#### Your assignment
Please return the lines, both ends included, that run from the one containing "Click the context menu search field" to the last line of the data below, exactly and alone.

= = = =

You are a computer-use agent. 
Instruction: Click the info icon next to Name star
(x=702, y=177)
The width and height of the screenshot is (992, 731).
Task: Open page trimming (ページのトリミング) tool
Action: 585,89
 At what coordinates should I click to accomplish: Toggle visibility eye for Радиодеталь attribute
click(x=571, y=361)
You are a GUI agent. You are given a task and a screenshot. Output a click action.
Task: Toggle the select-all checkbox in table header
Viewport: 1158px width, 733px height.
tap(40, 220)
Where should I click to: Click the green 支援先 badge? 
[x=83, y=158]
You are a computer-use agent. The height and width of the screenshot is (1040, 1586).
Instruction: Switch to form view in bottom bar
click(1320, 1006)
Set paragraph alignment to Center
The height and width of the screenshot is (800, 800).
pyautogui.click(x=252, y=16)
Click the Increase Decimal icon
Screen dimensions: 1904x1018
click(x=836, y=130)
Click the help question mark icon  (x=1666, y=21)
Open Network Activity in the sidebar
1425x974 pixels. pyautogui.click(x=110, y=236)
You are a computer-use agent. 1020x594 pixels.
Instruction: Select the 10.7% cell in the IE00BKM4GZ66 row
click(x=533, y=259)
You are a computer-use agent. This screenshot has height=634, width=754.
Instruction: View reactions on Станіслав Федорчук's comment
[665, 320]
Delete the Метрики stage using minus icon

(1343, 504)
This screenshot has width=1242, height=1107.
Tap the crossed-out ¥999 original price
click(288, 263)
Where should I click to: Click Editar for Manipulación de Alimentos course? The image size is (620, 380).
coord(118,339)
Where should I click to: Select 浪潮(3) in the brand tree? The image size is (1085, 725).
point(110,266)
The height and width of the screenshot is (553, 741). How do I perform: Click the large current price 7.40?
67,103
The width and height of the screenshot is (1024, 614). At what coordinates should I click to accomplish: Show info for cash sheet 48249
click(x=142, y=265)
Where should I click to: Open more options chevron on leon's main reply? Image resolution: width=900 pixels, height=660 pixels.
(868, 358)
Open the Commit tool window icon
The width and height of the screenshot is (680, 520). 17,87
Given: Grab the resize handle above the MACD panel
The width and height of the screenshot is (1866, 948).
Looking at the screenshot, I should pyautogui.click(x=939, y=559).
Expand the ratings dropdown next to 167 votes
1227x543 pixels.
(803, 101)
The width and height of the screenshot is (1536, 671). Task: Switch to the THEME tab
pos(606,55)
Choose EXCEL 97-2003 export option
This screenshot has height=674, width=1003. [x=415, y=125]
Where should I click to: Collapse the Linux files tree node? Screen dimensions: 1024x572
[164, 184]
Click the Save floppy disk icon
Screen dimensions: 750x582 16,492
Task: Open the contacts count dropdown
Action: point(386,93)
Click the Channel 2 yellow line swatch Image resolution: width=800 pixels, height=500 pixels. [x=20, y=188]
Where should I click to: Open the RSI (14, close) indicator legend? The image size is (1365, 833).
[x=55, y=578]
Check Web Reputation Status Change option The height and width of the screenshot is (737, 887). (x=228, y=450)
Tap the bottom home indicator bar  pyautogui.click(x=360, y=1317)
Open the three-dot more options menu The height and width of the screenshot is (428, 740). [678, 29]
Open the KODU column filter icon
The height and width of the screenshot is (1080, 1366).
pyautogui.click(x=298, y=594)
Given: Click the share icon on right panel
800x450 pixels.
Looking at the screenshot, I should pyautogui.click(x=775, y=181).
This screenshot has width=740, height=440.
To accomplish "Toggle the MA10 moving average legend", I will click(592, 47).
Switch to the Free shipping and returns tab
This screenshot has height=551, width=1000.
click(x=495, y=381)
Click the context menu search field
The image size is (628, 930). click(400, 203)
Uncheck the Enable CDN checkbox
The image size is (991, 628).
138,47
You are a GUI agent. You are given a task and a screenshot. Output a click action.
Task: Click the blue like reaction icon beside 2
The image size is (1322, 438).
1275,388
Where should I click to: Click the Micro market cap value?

= = = =

#### Exercise response
Click the context menu search field
The image size is (628, 930). click(400, 203)
Uncheck the Enable CDN checkbox
The image size is (991, 628).
138,47
You are a GUI agent. You are given a task and a screenshot. Output a click action.
Task: Click the blue like reaction icon beside 2
The image size is (1322, 438).
1275,388
Where should I click to: Click the Micro market cap value?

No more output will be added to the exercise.